This presents a de novo genome assembly of Leptodactylus fuscus. High molecular weight DNA was extracted from a L. fuscus embryo which had been preserved in ethanol upon collection in Garzón, Huila, Colombia. The library was prepared and sequenced with 10X Genomics Chromium. Linked reads were processed by Long Ranger basic v2.2.2 and assembled with Supernova v2.1.1. The assembled genome is 2.42 Gb with 16,530 scaffolds >=10 kb, and scaffold N50 = 363 kb. The assembly size of contigs larger than 10 kb (1.26 Gb) is about half of the estimated genome size (2.4 Gb). 72.6% of the BUSCO Tetrapoda gene annotations (version odb10) were identified.

High-molecular-weight genomic DNA was isolated from a single Leptodactylus fuscus individual and used to prepare a 10x Genomics Chromium library that was sequenced on Illumina HiSeq X sequencer (HudsonAlpha Institute of Biotechnology, Alabama, USA.). Barcodes were removed using the Long Ranger basic v2.2.2 (https://support.10xgenomics.com/genome-exome/software/downloads/latest). Trimmed reads were used for k-mer estimation in Jellyfish (v2.2.7). The k-mer (k=21) frequency distribution was processed in GenomeScope to estimate the genome size, heterozygosity, and percentage of repeat content. The linked-reads were assembled using the Supernova v2.1.1 assembler using default settings and the “–accept-extreme-coverage” flag. A summary of the assembly is provided in the Table S3 of the associated publication. The assembled genome is 2.42 Gb (16,530 scaffolds >=10 kb, scaffold N50 = 363 kb) and was outputted in the pseudohap2 format. The assembly size of contigs larger than 10 kb (1.26 Gb) is only ~1/2 of the estimated genome size (2.4 Gb). Effective depth coverage (48X) was in the middle of the recommended range (38-56X) which may have limited the success of the assembly. The completeness of the genome assembly was assessed using Benchmarking Universal Single-Copy Orthologs (BUSCOs, v4.0.5), and 72.6% of the BUSCO Tetrapoda gene annotations (version odb10) were identified.

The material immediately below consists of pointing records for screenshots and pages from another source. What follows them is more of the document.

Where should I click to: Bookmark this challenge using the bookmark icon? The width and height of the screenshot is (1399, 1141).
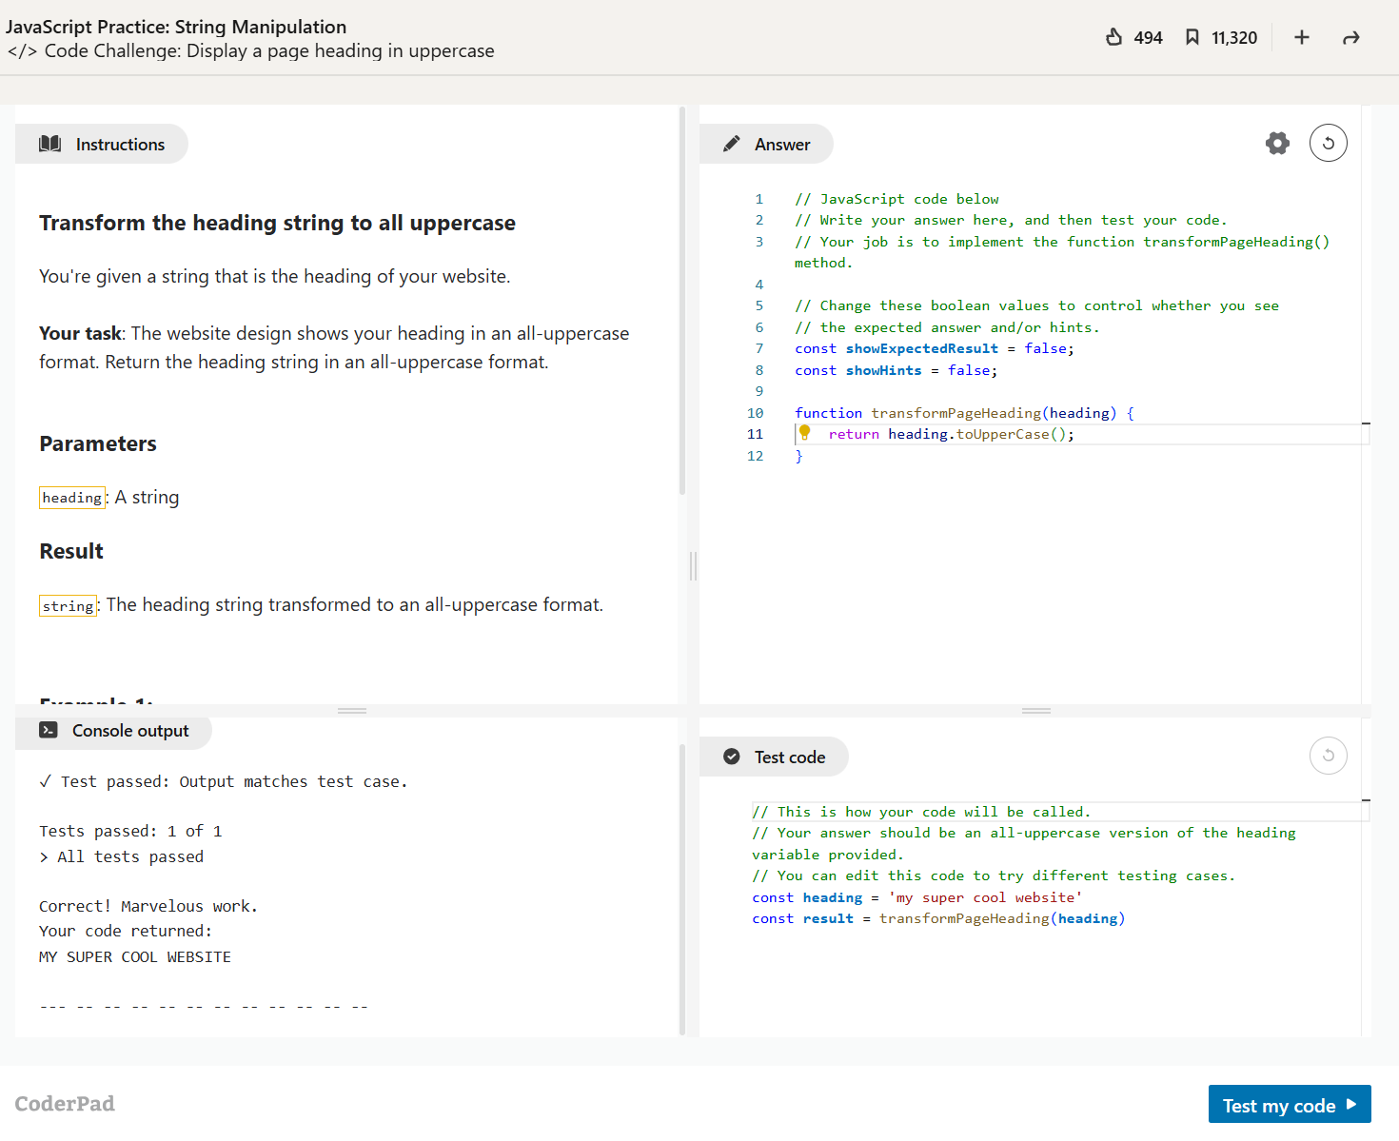[x=1192, y=37]
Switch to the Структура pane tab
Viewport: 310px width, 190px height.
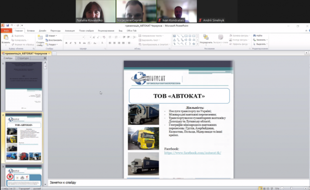point(23,58)
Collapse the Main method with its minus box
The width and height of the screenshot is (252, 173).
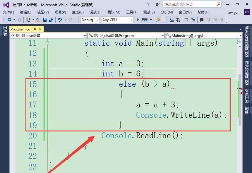(47, 43)
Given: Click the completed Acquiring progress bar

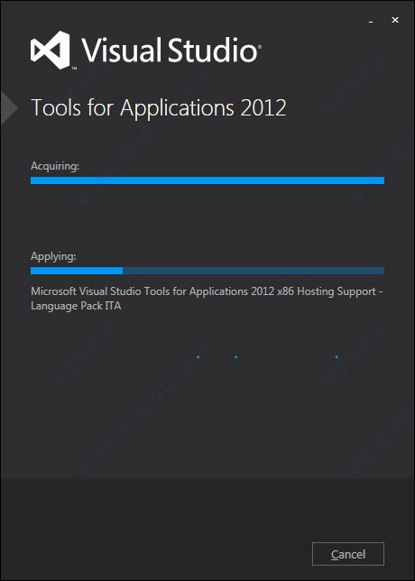Looking at the screenshot, I should coord(208,180).
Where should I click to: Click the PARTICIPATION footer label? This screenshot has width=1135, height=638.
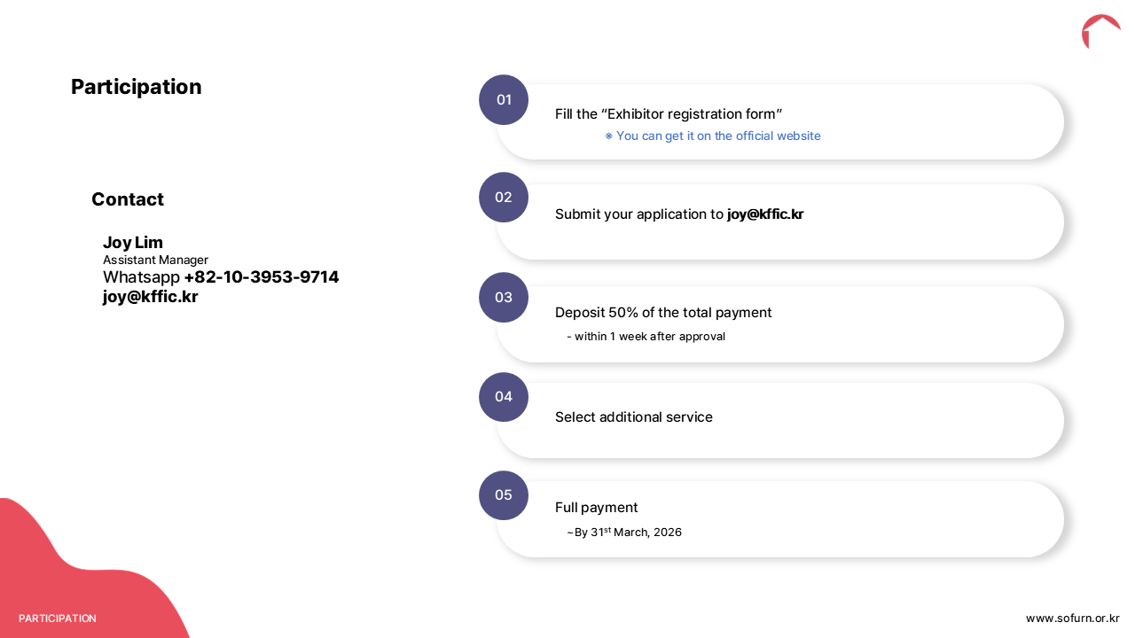(58, 619)
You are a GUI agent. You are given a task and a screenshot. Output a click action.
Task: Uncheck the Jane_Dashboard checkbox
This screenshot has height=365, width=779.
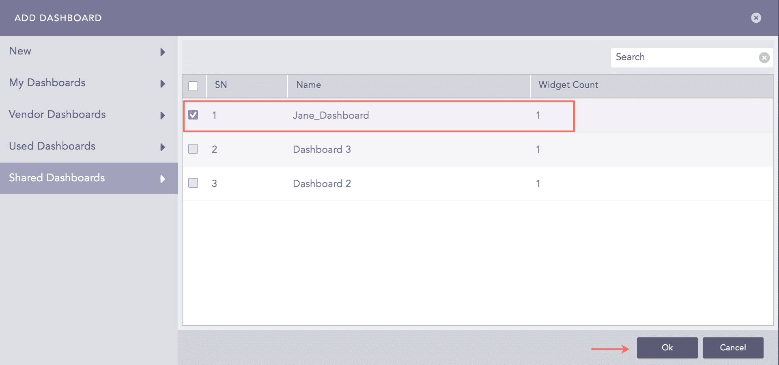(x=193, y=115)
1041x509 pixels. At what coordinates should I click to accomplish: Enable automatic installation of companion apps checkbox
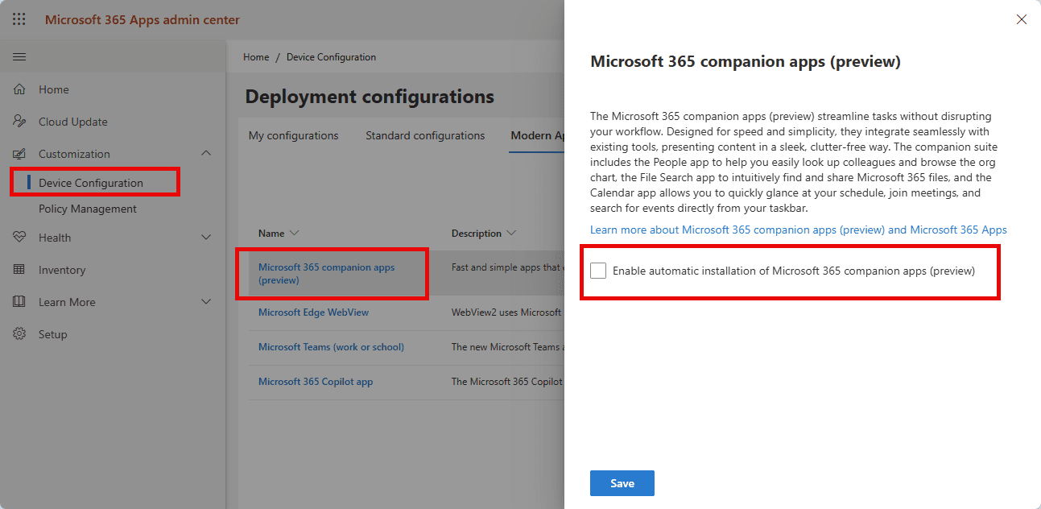598,271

1. The assembly is outputted in the pseudohap2 format. Other formats like megabubbles and pseudohap are also available upon request. 

2. The coverage of this genome to be ~50X which is within the recommended sequencing depth of 38-56X coverage. However, a flag "--accept-extreme-coverage" was used for assembling because dropping it caused the assembler to crash. While we tested other methods, like increasing the memory, only adding –accept-extreme-coverage seemed to resolve the issue.